The Overstory, by Richard Powers, is a sweeping novel that explores how plants communicate and the devastating effects of deforestation and monocrop farming. The following passage condenses 4.5 billion years of evolution of life on earth into a single day and puts the damage humans have done to this planet into poetic perspective. Inspired to express this concept visually, I condensed 24 hours into 24 seconds and created a physical painting and augmented reality animation which I've titled The Eleventh Hour.
“Say the planet is born at midnight and it runs for one day. First there is nothing. Two hours are lost to lava and meteors. Life doesn't show up until three or four a.m. Even then, it's just the barest bits of self-copying bits and pieces. From dawn to late morning–a million million years of branching–nothing more exists than lean and simple cells.
Then there is everything. Something wild happens, not long after noon. One kind of simple cell enslaves a couple of others. Nuclei get membranes. Cells evolve organelles.

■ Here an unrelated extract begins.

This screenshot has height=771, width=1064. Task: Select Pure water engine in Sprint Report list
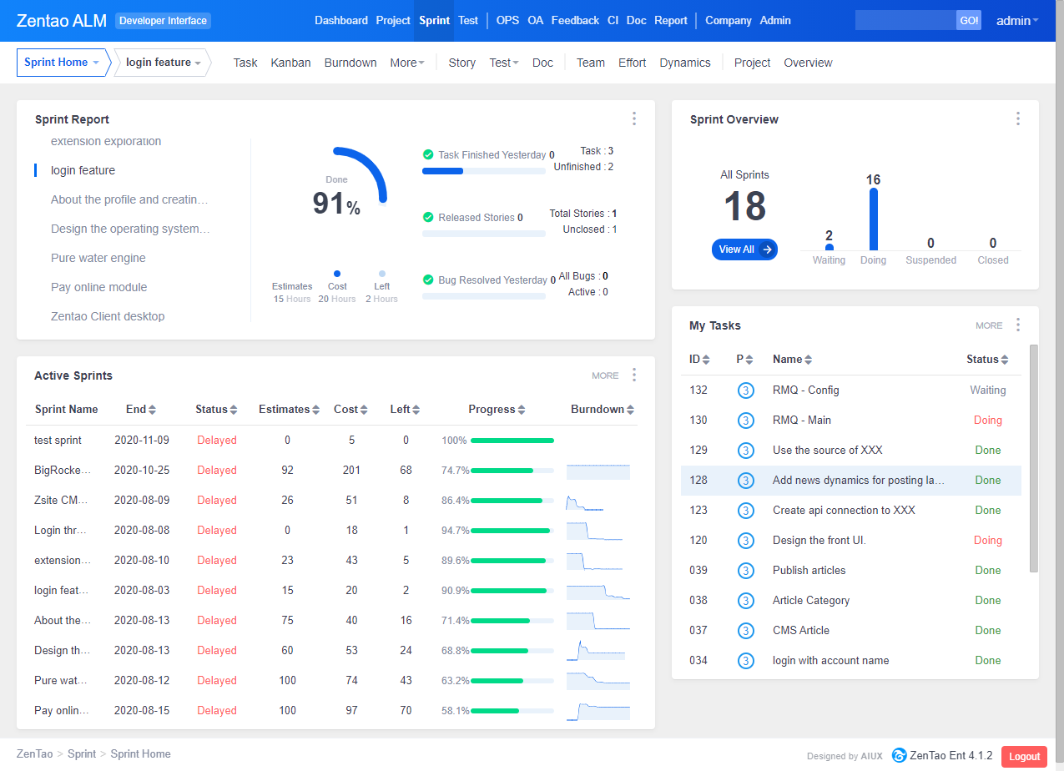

The day is two-thirds done when animals and plants part ways. And still life is only single cells. Dusk falls before compound life takes hold. Every large living thing is a latecomer, showing up after dark. Nine p.pm brings jellyfish and worms. Later that hour comes the breakout–backbones, cartilage, an explosion of body forms.
Plants make it up on land just before ten. Then insects, who instantly take to the air. Moments later, tetrapods crawl up from the tidal muck, carrying around on their skin and guts whole worlds of earlier creatures. By eleven, dinosaurs have shot their bolt, leaving the mammals and birds in charge for an hour.
Somewhere in that last sixty minutes, high up in the phylogenetic canopy, life grows aware. Anatomically modern man shows up four seconds to midnight. The first cave paintings appear three seconds later. And in the thousandth click of the second hand, life solves the mystery of DNA and starts to map the tree of life itself.
By midnight, most of the globe is converted to row crops for the care and feeding of one species. And that's when the tree of life becomes something else again. That's when the giant trunk begins to teeter.”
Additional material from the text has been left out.